The plaintiff appealed to the Full Commission and filed a motion “for independent psychiatric and fibromyalgia specialist examinations.” Id. at 301, 528 S.E.2d at 62. The Commission granted the motion, and over the defendants' numerous objections, the Commission allowed the plaintiff to submit reports from a psychiatrist and a general practitioner who had experience in treating and diagnosing fibromyalgia. Id. at 301, 528 S.E.2d at 63. The Commission relied on these reports in entering its opinion and award in which it concluded that the plaintiff's panic attacks, depression, and fibromyalgia “were caused or significantly aggravated by her injury by accident.” Id. at 302, 528 S.E.2d at 63. This Court reversed, concluding that the Commission erred “by allowing significant new evidence to be admitted but denying [the] defendants the opportunity to depose or cross-examine the physicians, or [failing to require the] plaintiff to be examined by experts chosen by [the] defendants.” Id. at 304, 528 S.E.2d at 64.

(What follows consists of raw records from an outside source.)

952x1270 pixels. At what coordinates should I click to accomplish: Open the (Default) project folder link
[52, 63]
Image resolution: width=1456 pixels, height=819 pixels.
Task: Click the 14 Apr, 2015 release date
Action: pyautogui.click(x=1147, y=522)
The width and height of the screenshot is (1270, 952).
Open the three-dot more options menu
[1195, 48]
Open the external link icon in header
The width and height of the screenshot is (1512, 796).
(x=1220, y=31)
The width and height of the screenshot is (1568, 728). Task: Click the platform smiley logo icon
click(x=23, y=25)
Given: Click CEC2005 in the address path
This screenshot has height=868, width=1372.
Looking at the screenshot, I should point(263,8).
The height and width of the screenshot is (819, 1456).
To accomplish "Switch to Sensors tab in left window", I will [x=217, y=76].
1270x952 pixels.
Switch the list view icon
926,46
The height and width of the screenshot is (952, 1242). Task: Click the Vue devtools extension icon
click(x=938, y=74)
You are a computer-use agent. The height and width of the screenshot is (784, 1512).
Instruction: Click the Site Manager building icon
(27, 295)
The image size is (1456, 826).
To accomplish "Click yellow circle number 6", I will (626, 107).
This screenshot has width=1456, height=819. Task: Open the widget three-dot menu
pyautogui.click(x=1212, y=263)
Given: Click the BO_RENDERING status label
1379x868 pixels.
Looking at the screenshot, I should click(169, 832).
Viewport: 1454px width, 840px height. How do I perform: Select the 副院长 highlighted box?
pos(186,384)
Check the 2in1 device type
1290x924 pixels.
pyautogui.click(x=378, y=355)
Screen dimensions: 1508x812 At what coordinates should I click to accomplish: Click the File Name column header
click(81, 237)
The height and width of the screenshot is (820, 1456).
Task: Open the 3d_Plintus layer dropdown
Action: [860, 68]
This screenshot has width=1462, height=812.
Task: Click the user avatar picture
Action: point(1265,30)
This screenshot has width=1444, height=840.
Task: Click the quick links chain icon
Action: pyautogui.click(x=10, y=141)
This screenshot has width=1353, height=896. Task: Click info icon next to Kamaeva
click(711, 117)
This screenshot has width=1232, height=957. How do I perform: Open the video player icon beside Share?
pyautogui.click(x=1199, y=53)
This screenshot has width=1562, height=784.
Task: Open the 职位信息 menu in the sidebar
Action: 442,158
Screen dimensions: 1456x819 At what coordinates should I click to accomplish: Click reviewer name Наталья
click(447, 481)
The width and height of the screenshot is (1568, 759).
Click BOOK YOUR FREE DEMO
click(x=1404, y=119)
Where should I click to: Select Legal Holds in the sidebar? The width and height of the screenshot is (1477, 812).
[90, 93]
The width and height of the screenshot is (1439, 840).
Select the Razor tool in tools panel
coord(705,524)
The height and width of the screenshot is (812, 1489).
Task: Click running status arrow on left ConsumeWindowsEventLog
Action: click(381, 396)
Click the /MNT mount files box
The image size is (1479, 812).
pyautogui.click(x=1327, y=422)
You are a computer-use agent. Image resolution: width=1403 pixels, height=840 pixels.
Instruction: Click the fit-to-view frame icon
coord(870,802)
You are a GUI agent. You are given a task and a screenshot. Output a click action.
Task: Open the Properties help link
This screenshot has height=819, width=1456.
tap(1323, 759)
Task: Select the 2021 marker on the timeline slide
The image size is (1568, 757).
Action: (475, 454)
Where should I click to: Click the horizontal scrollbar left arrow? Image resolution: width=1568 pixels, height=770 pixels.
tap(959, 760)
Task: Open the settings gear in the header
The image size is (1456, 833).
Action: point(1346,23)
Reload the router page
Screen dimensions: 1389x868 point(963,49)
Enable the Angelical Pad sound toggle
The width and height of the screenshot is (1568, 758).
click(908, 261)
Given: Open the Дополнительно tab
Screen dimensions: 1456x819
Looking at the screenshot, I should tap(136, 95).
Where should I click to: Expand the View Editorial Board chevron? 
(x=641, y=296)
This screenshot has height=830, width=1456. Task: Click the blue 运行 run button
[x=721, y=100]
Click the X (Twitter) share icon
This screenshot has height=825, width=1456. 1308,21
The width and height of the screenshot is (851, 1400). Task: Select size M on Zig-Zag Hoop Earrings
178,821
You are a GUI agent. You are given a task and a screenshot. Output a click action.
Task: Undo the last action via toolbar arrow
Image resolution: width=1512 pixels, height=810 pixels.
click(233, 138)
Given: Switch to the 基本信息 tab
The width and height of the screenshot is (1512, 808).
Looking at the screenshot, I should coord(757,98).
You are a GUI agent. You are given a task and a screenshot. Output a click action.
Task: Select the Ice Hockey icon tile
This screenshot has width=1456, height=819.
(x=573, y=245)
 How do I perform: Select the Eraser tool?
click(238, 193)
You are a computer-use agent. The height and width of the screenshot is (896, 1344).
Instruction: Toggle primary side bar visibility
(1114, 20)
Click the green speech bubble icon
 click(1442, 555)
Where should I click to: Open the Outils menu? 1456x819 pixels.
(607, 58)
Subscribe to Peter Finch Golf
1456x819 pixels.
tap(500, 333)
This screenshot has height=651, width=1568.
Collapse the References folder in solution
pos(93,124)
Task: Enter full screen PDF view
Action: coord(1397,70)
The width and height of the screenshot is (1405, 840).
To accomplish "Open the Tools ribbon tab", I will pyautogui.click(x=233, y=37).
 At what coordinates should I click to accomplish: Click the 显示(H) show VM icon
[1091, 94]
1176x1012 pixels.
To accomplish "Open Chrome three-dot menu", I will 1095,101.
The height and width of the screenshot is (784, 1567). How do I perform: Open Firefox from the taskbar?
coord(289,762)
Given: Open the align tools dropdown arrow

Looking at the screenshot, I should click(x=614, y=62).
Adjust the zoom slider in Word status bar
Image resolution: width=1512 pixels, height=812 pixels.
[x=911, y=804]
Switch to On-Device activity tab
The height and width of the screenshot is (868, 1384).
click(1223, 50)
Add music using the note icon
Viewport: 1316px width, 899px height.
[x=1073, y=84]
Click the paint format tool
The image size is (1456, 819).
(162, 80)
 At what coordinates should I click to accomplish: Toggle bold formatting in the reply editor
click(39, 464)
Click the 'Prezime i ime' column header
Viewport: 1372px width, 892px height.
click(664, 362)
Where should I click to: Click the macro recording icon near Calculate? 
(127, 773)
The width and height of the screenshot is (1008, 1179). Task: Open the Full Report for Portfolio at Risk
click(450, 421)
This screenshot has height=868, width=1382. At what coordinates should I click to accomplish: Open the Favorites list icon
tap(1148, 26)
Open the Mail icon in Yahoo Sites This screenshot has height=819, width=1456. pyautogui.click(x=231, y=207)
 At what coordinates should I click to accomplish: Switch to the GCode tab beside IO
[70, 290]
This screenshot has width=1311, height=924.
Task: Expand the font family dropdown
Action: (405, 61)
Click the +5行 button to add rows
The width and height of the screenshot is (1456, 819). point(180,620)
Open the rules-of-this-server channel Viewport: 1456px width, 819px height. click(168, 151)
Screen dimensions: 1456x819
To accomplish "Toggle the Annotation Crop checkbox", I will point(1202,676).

In so holding, we noted that (1) the defendants filed five separate objections to the admission of this evidence to which the Commission failed to respond; and (2) “[t]he evidence offered by [the psychiatrist and the practitioner experienced in diagnosing fibromyalgia] was completely different from any other evidence admitted up to then.” Id. We thus concluded that “where the Commission allows a party to introduce new evidence which becomes the basis for its opinion and award, it must allow the other party to rebut or discredit that evidence.” Id. at 304, 528 S.E.2d at 64–65.

Here, conversely, Defendants were able to extensively cross-examine Dr. Mason. Indeed, we note that Defendants were able to specifically question him concerning both (1) his opinion that methadone dosage could not be accurately determined using tissue concentrations; and (2) Dr. McMillen's opinion that Plaintiff's recorded levels of methadone could not have been reached by ingesting only two ten-milligram tablets of methadone. As such, Allen is distinguishable from the present case, and Defendants' argument on this issue is overruled.

Conclusion

For the reasons stated above, we affirm the Commission's 18 December 2012 opinion and award and its 29 January 2013 order denying Defendants' motion for reconsideration.

AFFIRMED.

FOOTNOTES

1.  Indeed, this Court has indicated that in administrative hearings—where, as with hearings before the Industrial Commission, evidentiary procedures “are not so formal as litigation conducted in superior courts”—administrative law judges should permit a party to make an offer of proof to demonstrate the substance of the excluded evidence where its significance is not readily apparent. Eury v. N.C. Employment Sec. Comm'n, 115 N.C.App. 590, 602–03, 446 S.E.2d 383, 390–91, appeal dismissed and disc. review denied, 338 N.C. 309, 451 S.E.2d 635 (1994).

2.  We note that offers of proof can take different forms with varying degrees of formality. See Kenneth S. Broun, 1 Brandis & Broun on North Carolina Evidence § 18, at 76–80 (7th ed.2011) (explaining various methods of making offer of proof).̌

DAVIS, Judge.

Judges HUNTER, JR. and ERVIN concur.